_What you should do_
Could you copy out word for word the part of the blog post on being a Deaf Pagan that begins at the words containing "But as I sat" and ends after "interest in Paganism."?

_Excerpt provided_
****************
When I first set up the blog site known as Deaf Pagan Crossroads, I decided that I wanted my first post to be about…
Well, being a Deaf Pagan.
But as I sat in front of my computer monitor, staring at the bare page of my Word program, I found myself drawing a blank. Just what is it that I wanted to say, and how do I go about saying it?
In desperation, I paged my friend Alli…who while not quite being a Deaf Pagan herself, is Deaf and does have an interest in Paganism.
Her response was to say…
“Well, considering you just came out on DeafDC and this site (meaning Deaf Pagan Crossroads) will be open to anyone who happens to come by, how about discussing how being out has affected you or is important to you?”
The “coming out” that Alli mentions refers to are two blogs I wrote for DeafDC.com, in which I attempted to express my thoughts about the recent protest at Gallaudet University (my alma mater) from the perspective of a Deaf Witch…a “pagan-colored blog” as the case might be. As Alli put it, it was an attempt to quote from sources which might be foreign to many, but which help me to understand what I am trying to convey; and by quoting such sources, hopefully pass on the message.
****************
_Material provided_

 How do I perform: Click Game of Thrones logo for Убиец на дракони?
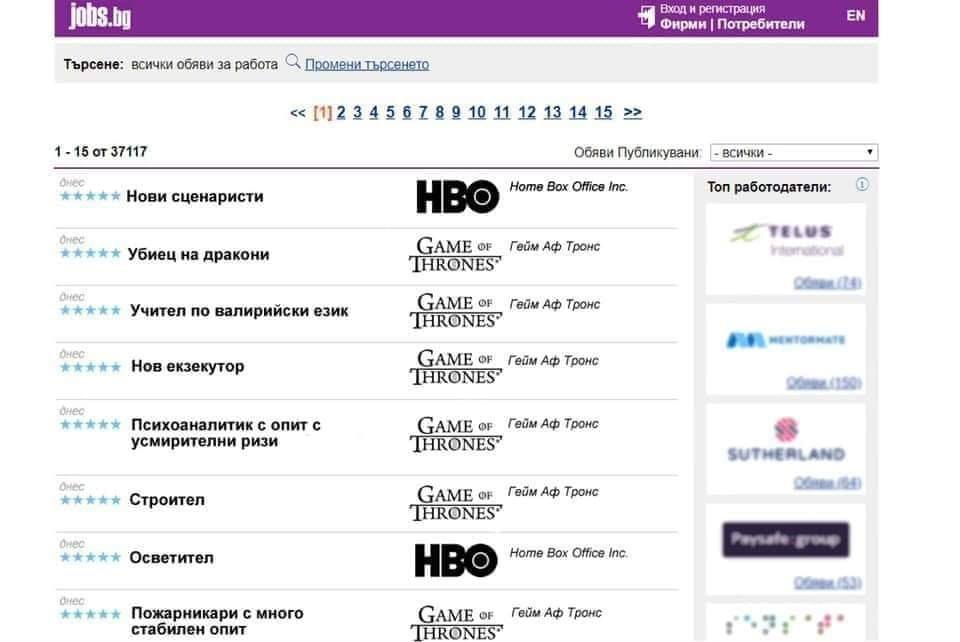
****************
_Solution for this problem_
But as I sat in front of my computer monitor, staring at the bare page of my Word program, I found myself drawing a blank. Just what is it that I wanted to say, and how do I go about saying it?
In desperation, I paged my friend Alli…who while not quite being a Deaf Pagan herself, is Deaf and does have an interest in Paganism.